The biggest enemy of software engineering is complexity. Complexity is a combination of the size of the program and the dependencies and relationships between its parts.

It won't take you long to find you are hitting brick walls with your programming where you are changing one thing and breaking ten others. To tackle this issue we attempt to reduce dependencies by hiding as much as we can from one part of a program from the others. This allows them to evolve independently so long as each part keeps the same interface i.e. the public methods.

This problem is magnified many fold when multiple people work on a project so its important to learn these things early.

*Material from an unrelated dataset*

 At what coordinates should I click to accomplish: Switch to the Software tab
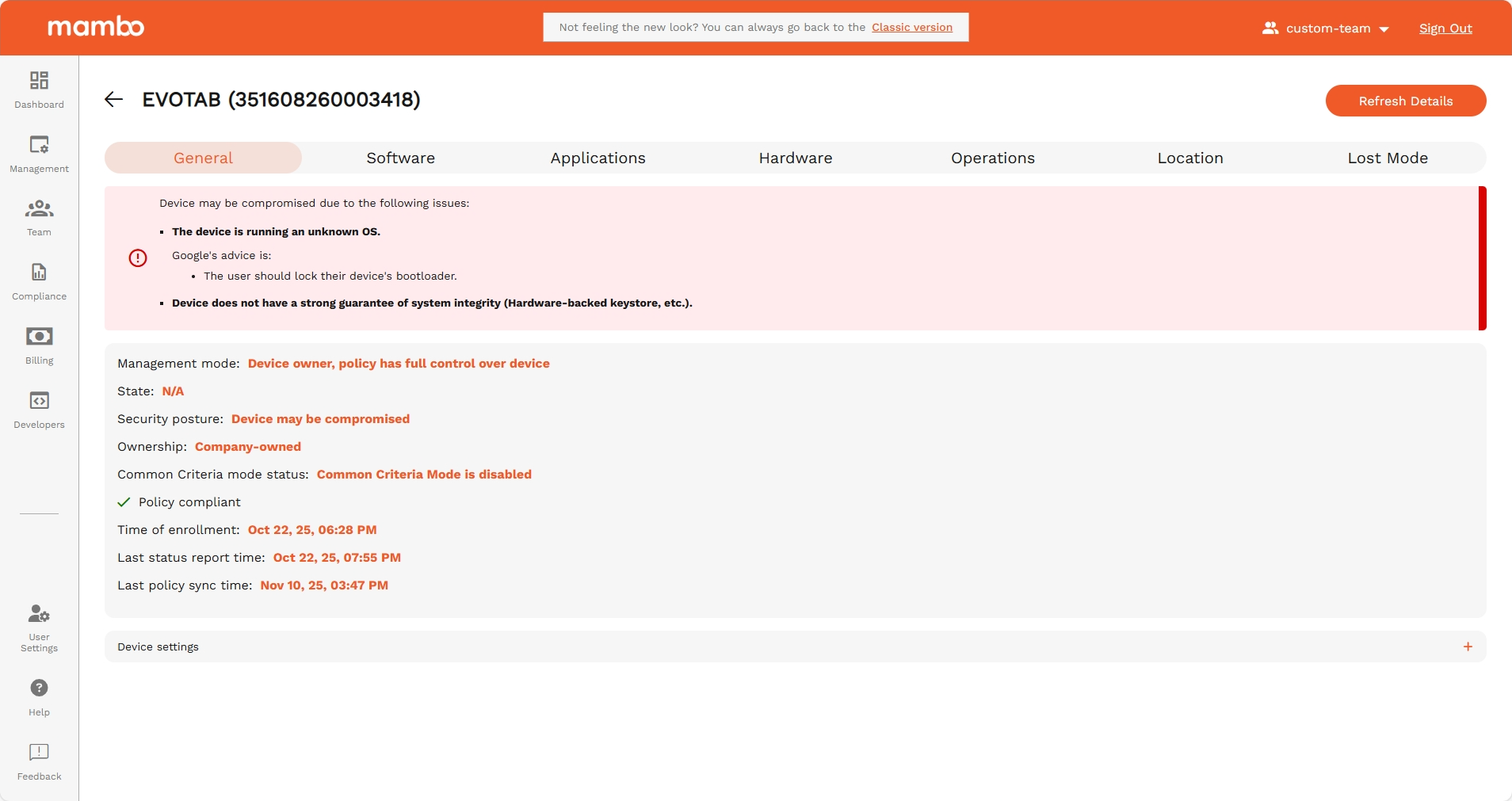pos(400,158)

OK, so now I understand the motive behind encapsulation. Thanks!

The class, however, is not also private so I'm not sure what is causing the accessibility error.

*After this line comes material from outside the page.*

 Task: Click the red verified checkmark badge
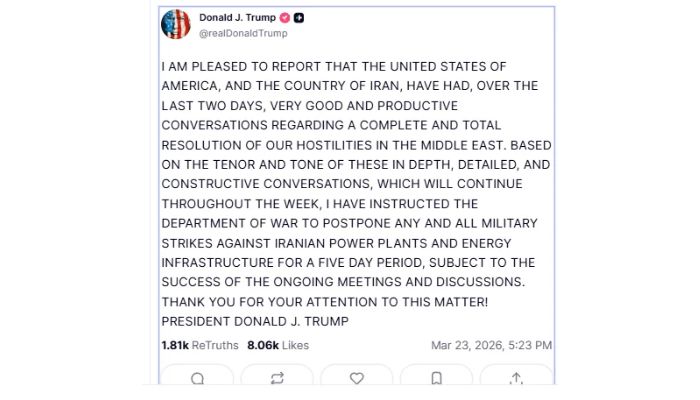coord(284,18)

OK, I'll write it out a bit to make things more clear:


public class Engine : Microsoft.Xna.Framework.Game
{
if (myOptions.showFPS == true)
{
// show FPS etc.
}
private OptionsMenuScreen myOptions = new OptionsMenuScreen();
}





public class OptionsMenuScreen : MenuScreen

//OptionsMenuScreen is underlined in error
//The error is:
//Inconsistent accessibility: base class MenuScreen is less accessible than class OptionsMenuScreen.
{
public bool showFPS = false;
}





abstract class MenuScreen : GameScreen
{

// contains various abstract methods that result in errors if changed from abstract

}





public abstract class GameScreen
{
}




Thanks again!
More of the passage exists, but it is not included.